1

My question is very similar to this one, but the problem I am facing has a twist that those answers do not address. Specifically, I am estimating a spatial model, y=rho * lw * y + X *beta. Because the observations are related by the matrix lw, I must apply the model to the entire X matrix simultaneously. Because those answers operate row-wise, they do not apply.

Here is MWE data, consisting of twenty points across three groups and a spatial weights matrix:

library(spdep)
#Coordinates
pointcoords <- data.frame(x = runif(n=20, min =10, max = 100), y = runif(n=20, min = 10, max = 100), ID = as.character(1:20))
pointsSP <- SpatialPoints(pointcoords[,1:2])
# Weights matrix
lw <- nb2listw(knn2nb(knearneigh(pointsSP, k = 4, RANN = FALSE), 
                      row.names = pointcoords$ID))

# Data
MyData <- data.frame(ID = rep(1:20, each = 3),
                     Group = rep(1:3, times = 20),
                     DV = rnorm(60),IV = rnorm(60))

I can estimate the models by Group with dplyr

library(dplyr)
models <- MyData %>% group_by(Group) %>% 
  do(lm = lm(DV ~ IV, data = .), 
     sar = lagsarlm(DV ~ IV, data = ., listw = lw))
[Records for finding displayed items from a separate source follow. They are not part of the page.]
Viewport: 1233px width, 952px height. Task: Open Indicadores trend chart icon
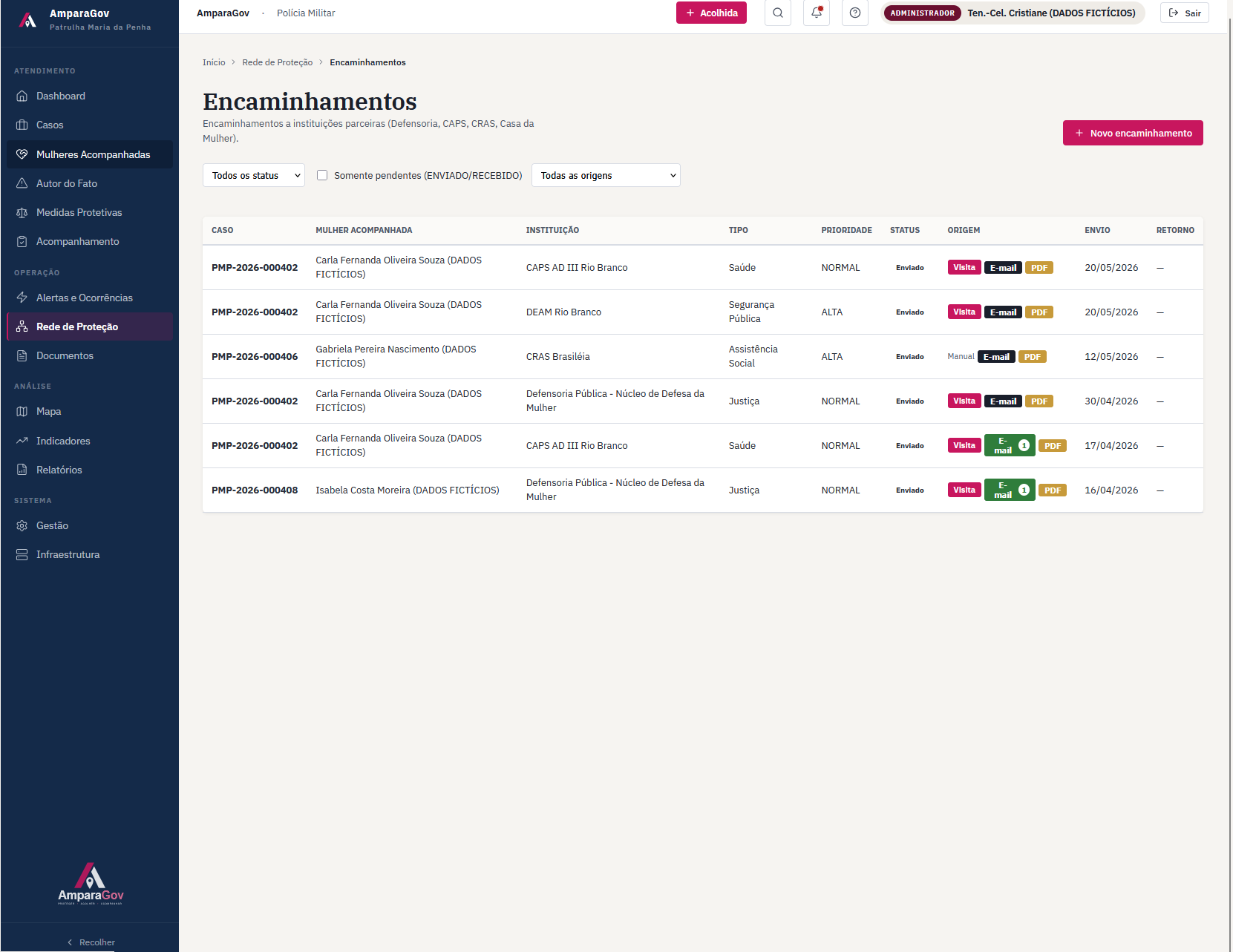pyautogui.click(x=22, y=441)

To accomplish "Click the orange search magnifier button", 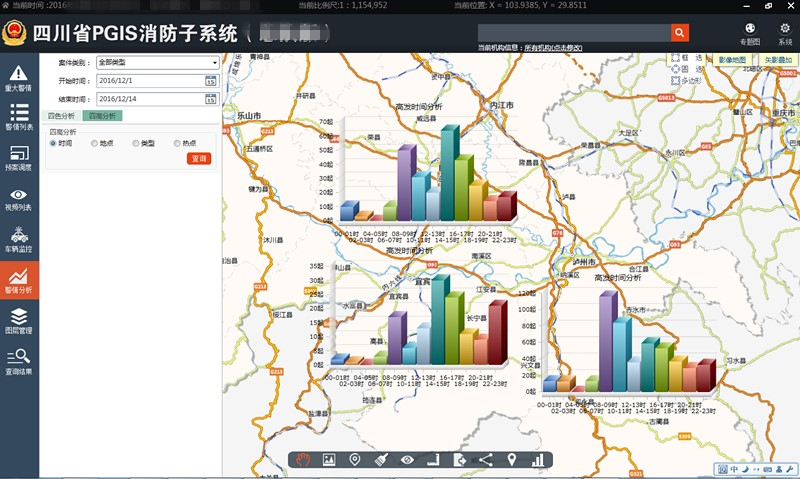I will [x=680, y=33].
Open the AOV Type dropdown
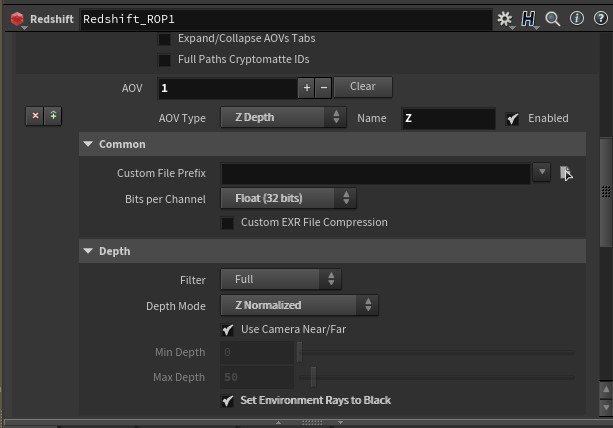This screenshot has width=613, height=428. [283, 118]
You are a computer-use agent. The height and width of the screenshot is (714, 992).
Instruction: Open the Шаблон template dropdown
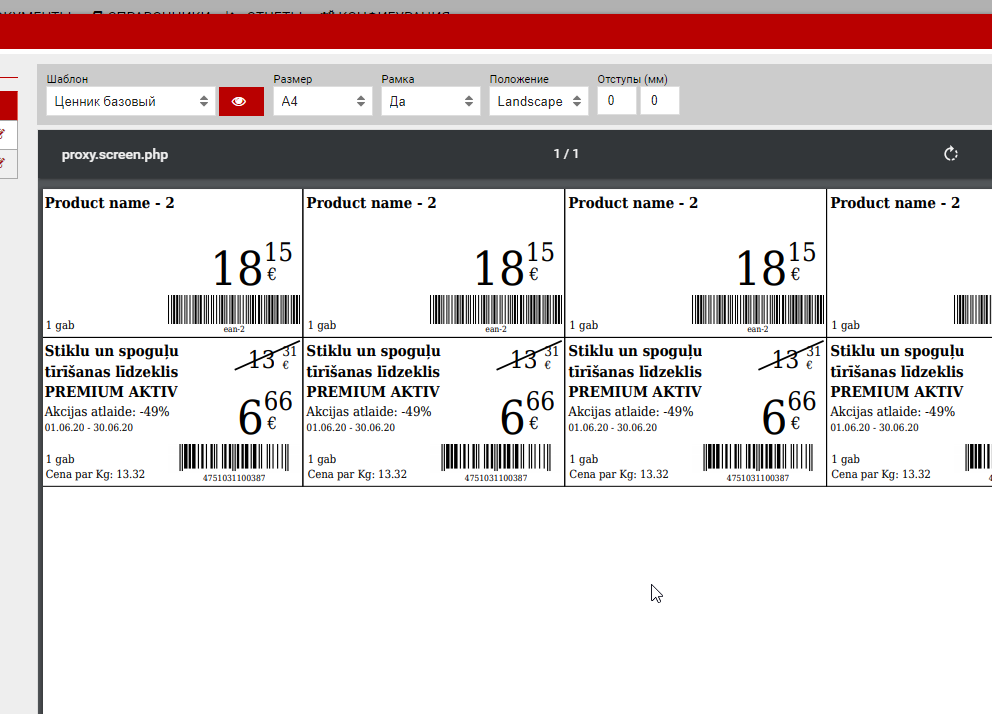pos(130,101)
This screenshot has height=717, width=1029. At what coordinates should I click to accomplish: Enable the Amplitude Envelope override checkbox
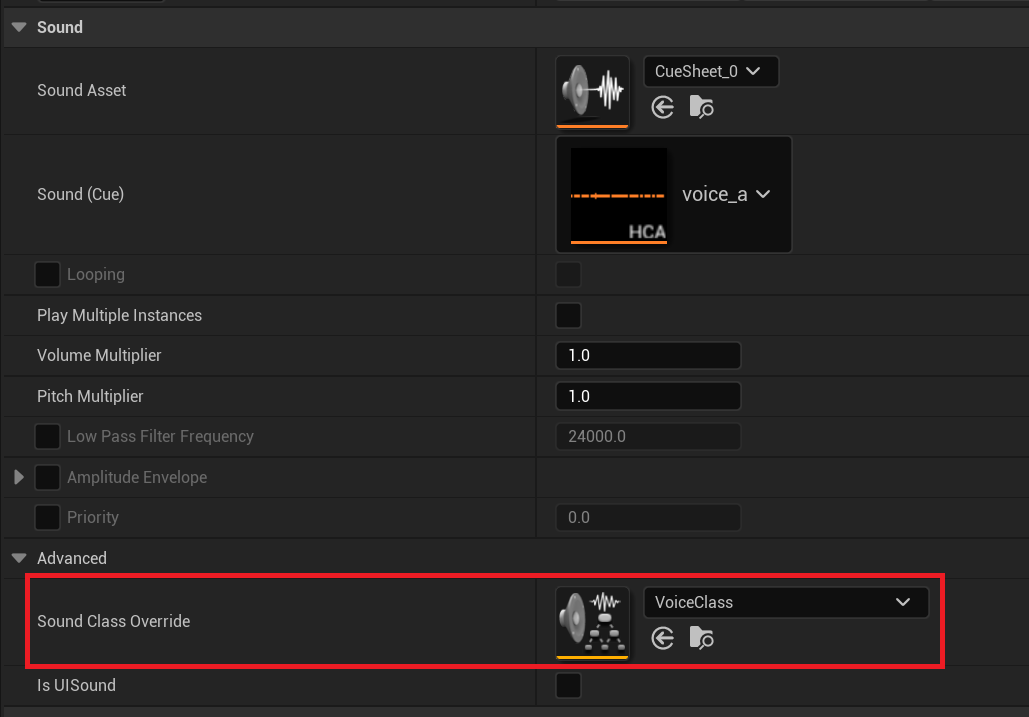[47, 478]
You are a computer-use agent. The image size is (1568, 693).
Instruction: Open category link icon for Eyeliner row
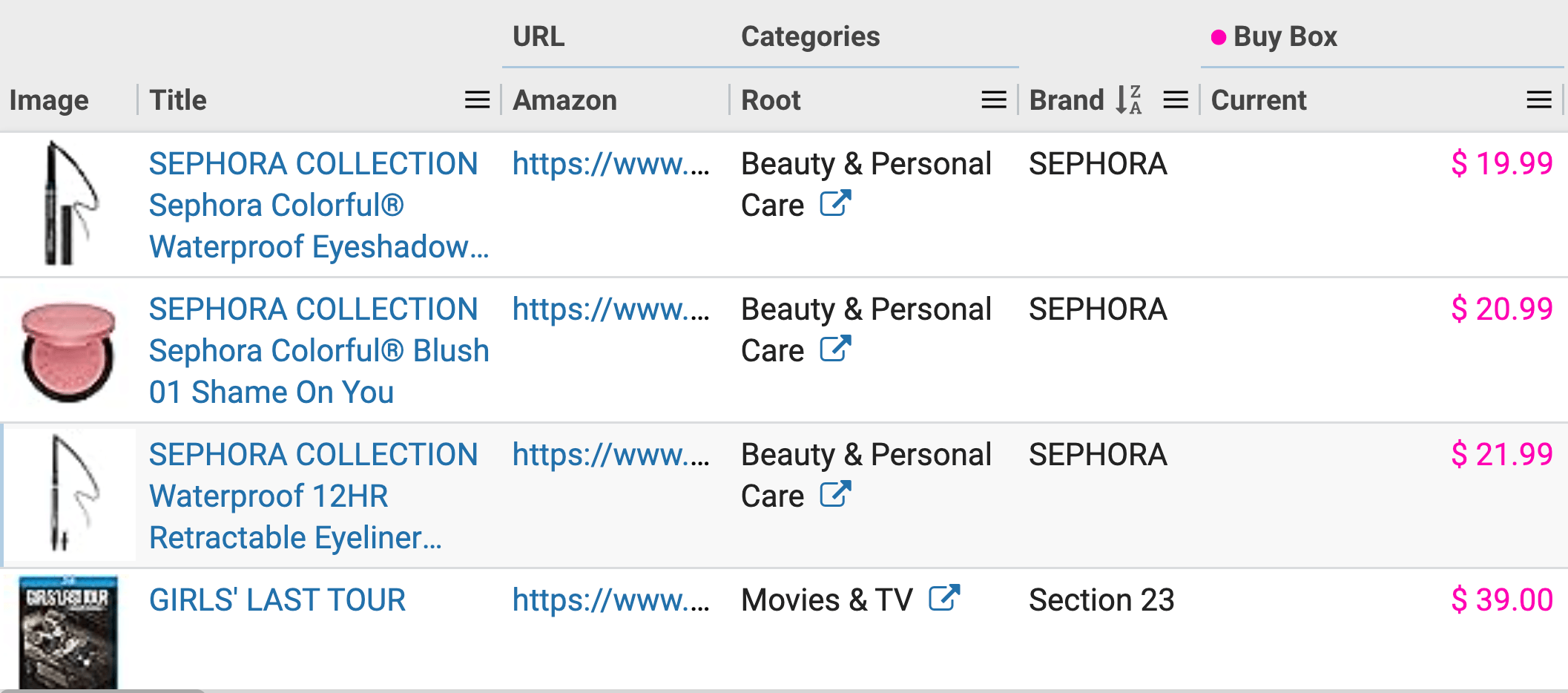tap(835, 495)
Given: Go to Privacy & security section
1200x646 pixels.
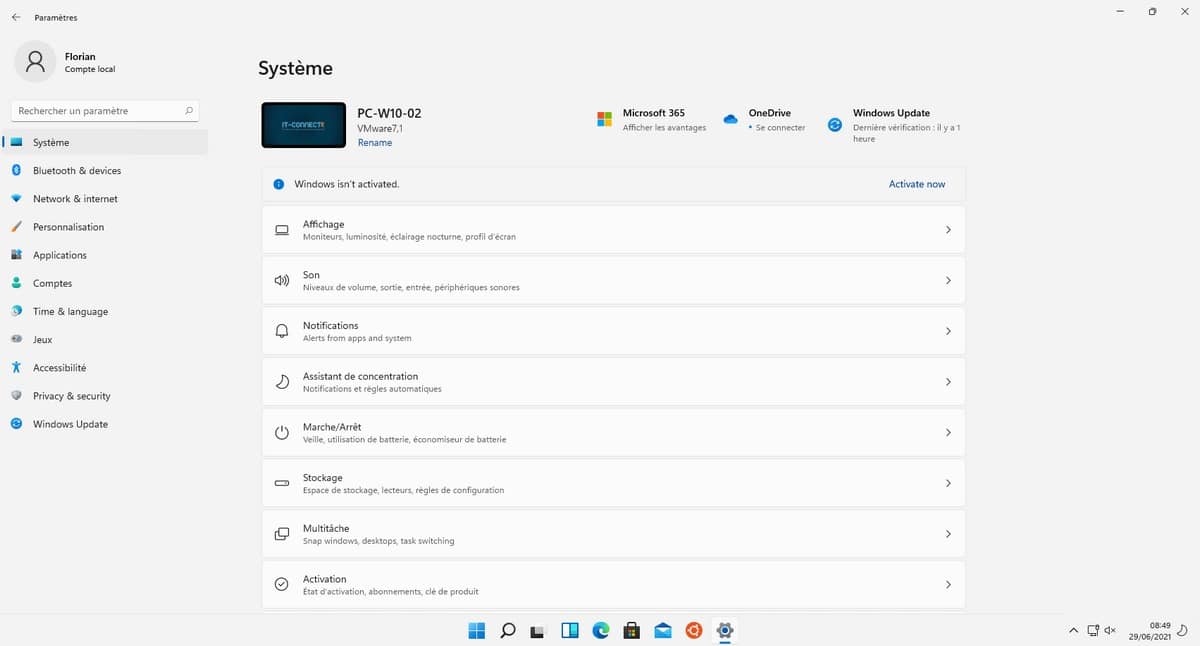Looking at the screenshot, I should point(71,396).
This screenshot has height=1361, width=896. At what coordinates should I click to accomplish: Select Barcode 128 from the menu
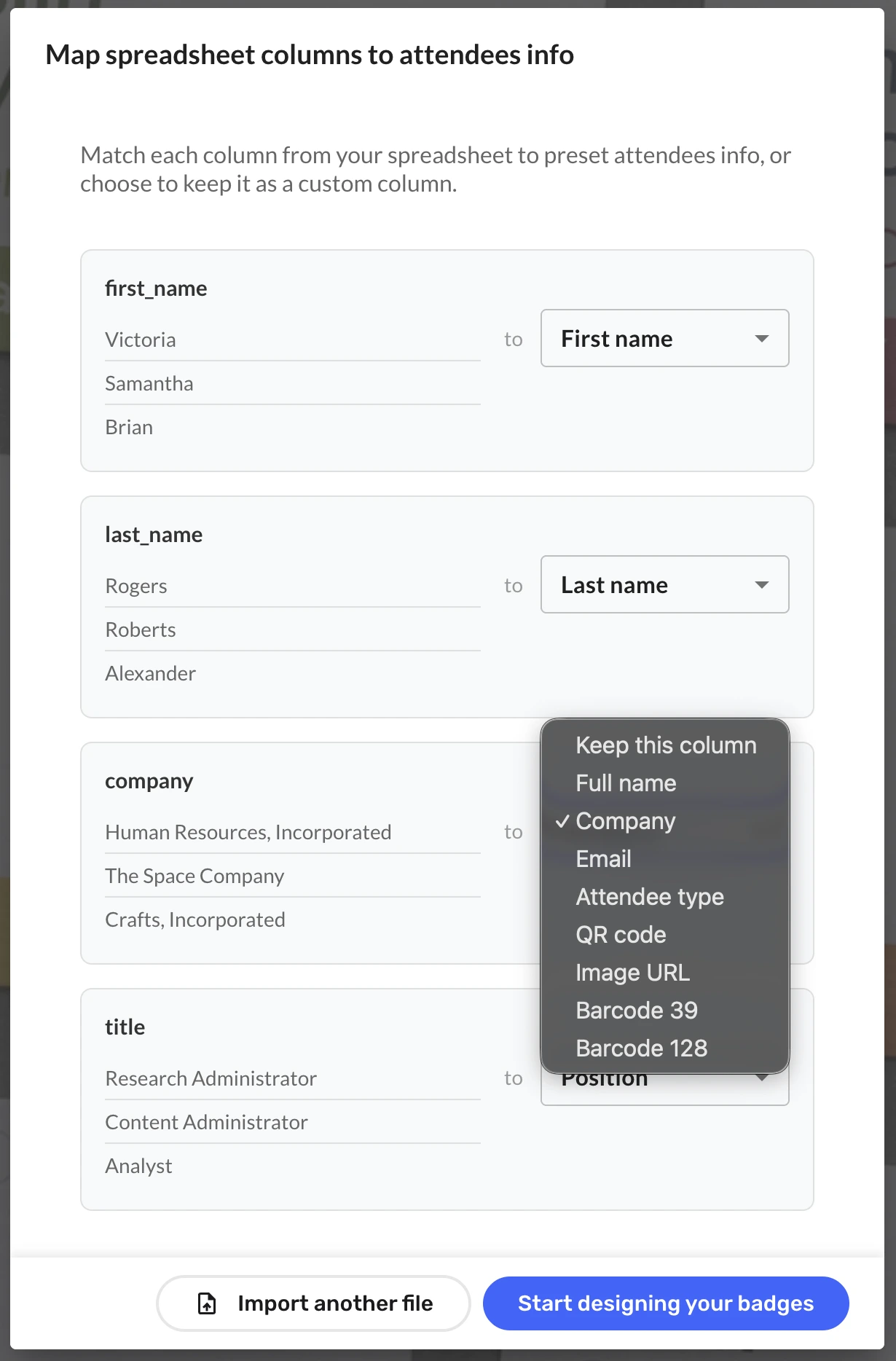coord(641,1048)
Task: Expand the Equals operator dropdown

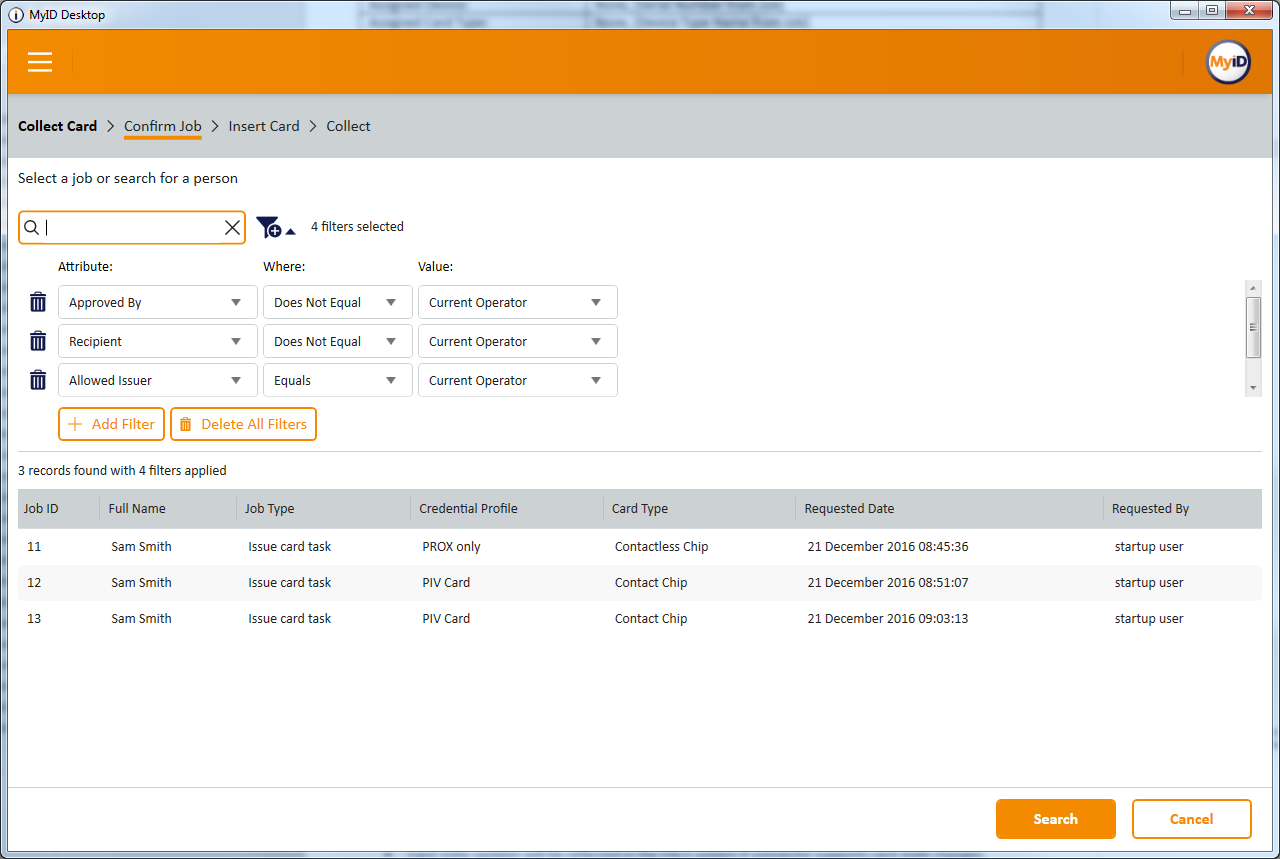Action: [x=337, y=380]
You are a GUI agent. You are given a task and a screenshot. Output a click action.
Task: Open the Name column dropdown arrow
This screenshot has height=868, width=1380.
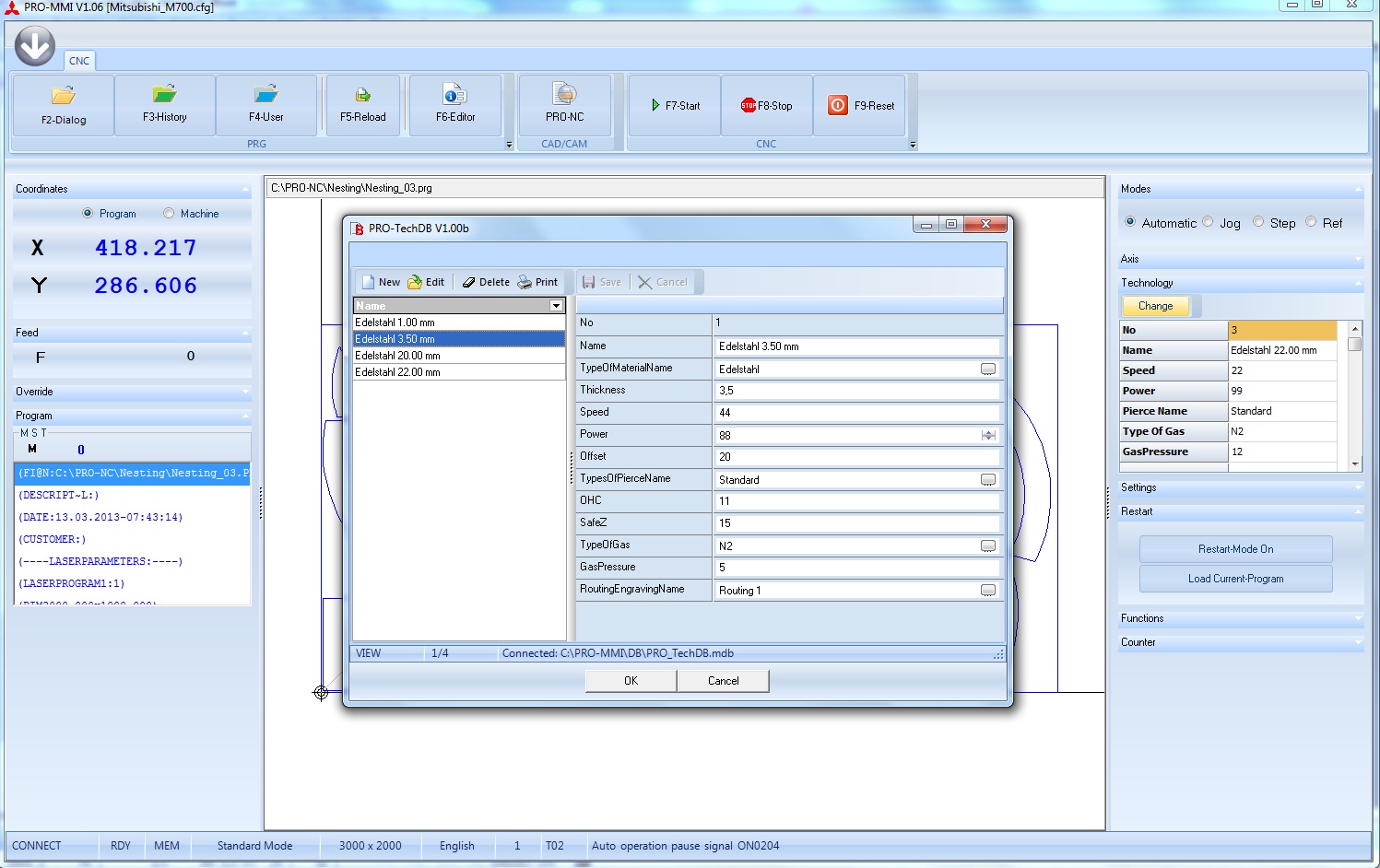tap(556, 306)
Predicting to new data with this answer operates on a row-wise basis, working fine for the lm objects,

MyData2 <- data.frame(ID = rep(1:20, each = 3),
                      Group = rep(1:3, times = 20),
                      IV = rnorm(60))

MyData2 %>% left_join(models) %>% rowwise %>%
  mutate(lmPred = predict(lm, newdata = list("IV" = IV))) %>% head()
#Joining by: "Group"
#Source: local data frame [6 x 6]
#Groups: 

#  ID Group         IV      lm        sar      lmPred
#1  1     1 -0.8930794 <S3:lm> <S3:sarlm> -0.21378814
#2  1     2 -1.6637963 <S3:lm> <S3:sarlm>  0.42547796
#3  1     3  0.5243841 <S3:lm> <S3:sarlm> -0.23372996
#4  2     1 -0.1956969 <S3:lm> <S3:sarlm> -0.20860280
#5  2     2  0.8149920 <S3:lm> <S3:sarlm>  0.14771431
#6  2     3 -0.3000439 <S3:lm> <S3:sarlm>  0.05082524

But not for the sar models:

MyData2 %>% left_join(models) %>% rowwise %>%
  mutate(sarPred = predict(sar, newdata = list("IV" = IV), listw=lw)) %>% head()
#Joining by: "Group"
#Error in if (nrow(newdata) != length(listw$neighbours)) stop("mismatch between newdata and spatial weights") : 
  argument is of length zero

I think there should be a better way of doing this, without joining the model to every row. Also, creating a list object for newdata won't work if you have several or changing predictor variables. It seems that the dplyr way should be something like this:

MyData2 %>% group_by(Group) %>%
  mutate(sarPred = predict(models$sar[[Group]],  newdata = ., listw=lw))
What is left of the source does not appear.